### Exercise aim:
Go through the data below and copy it exactly, skipping every picture.

== Information supplied

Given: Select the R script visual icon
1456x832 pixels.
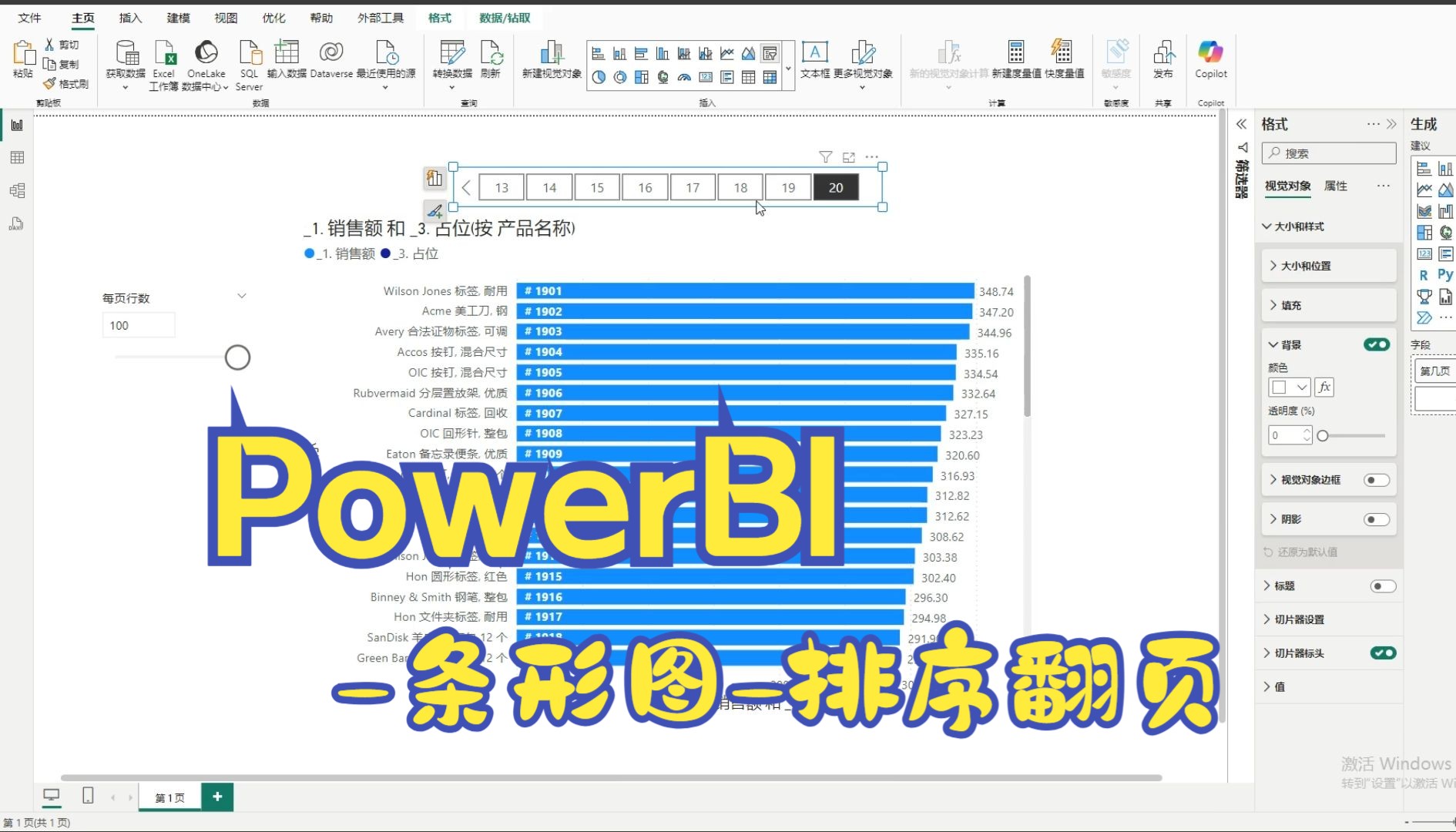Looking at the screenshot, I should [x=1425, y=275].
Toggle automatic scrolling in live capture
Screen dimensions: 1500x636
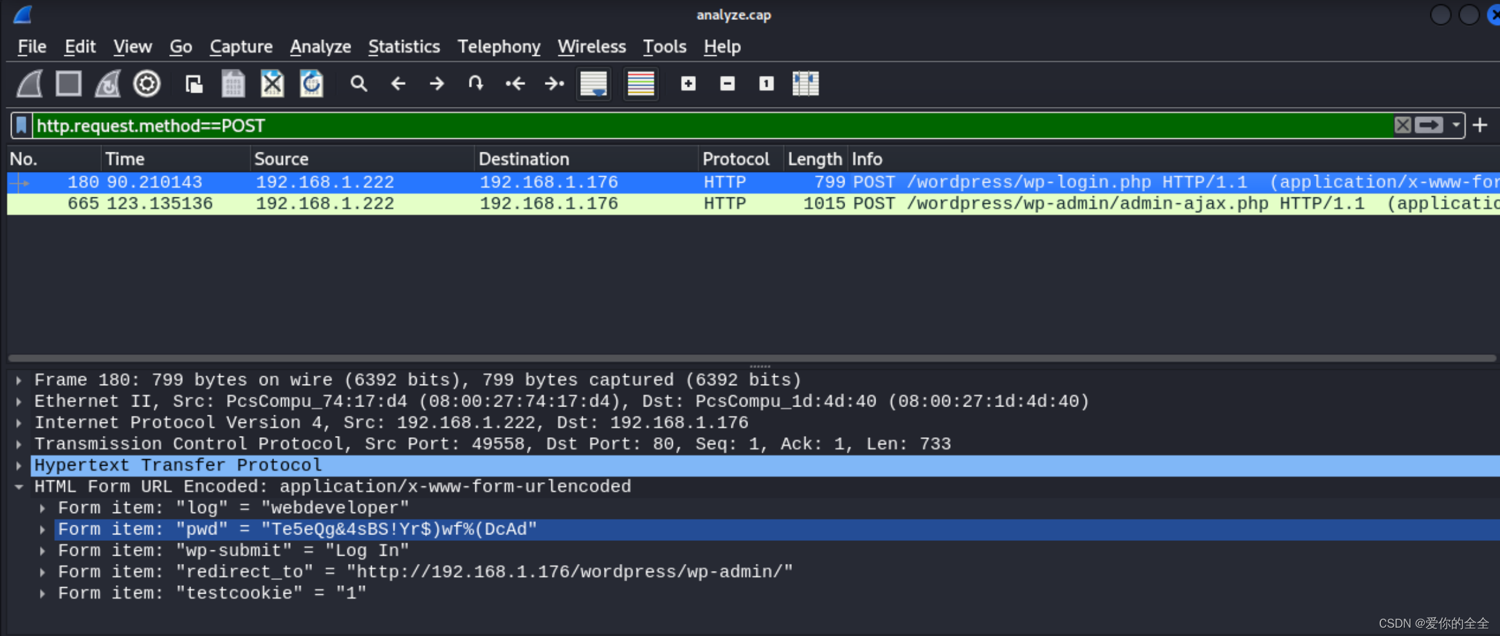pyautogui.click(x=592, y=84)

====

### Your response:
Given: Select the R script visual icon
1456x832 pixels.
Looking at the screenshot, I should [x=1425, y=275].
Toggle automatic scrolling in live capture
Screen dimensions: 1500x636
pyautogui.click(x=592, y=84)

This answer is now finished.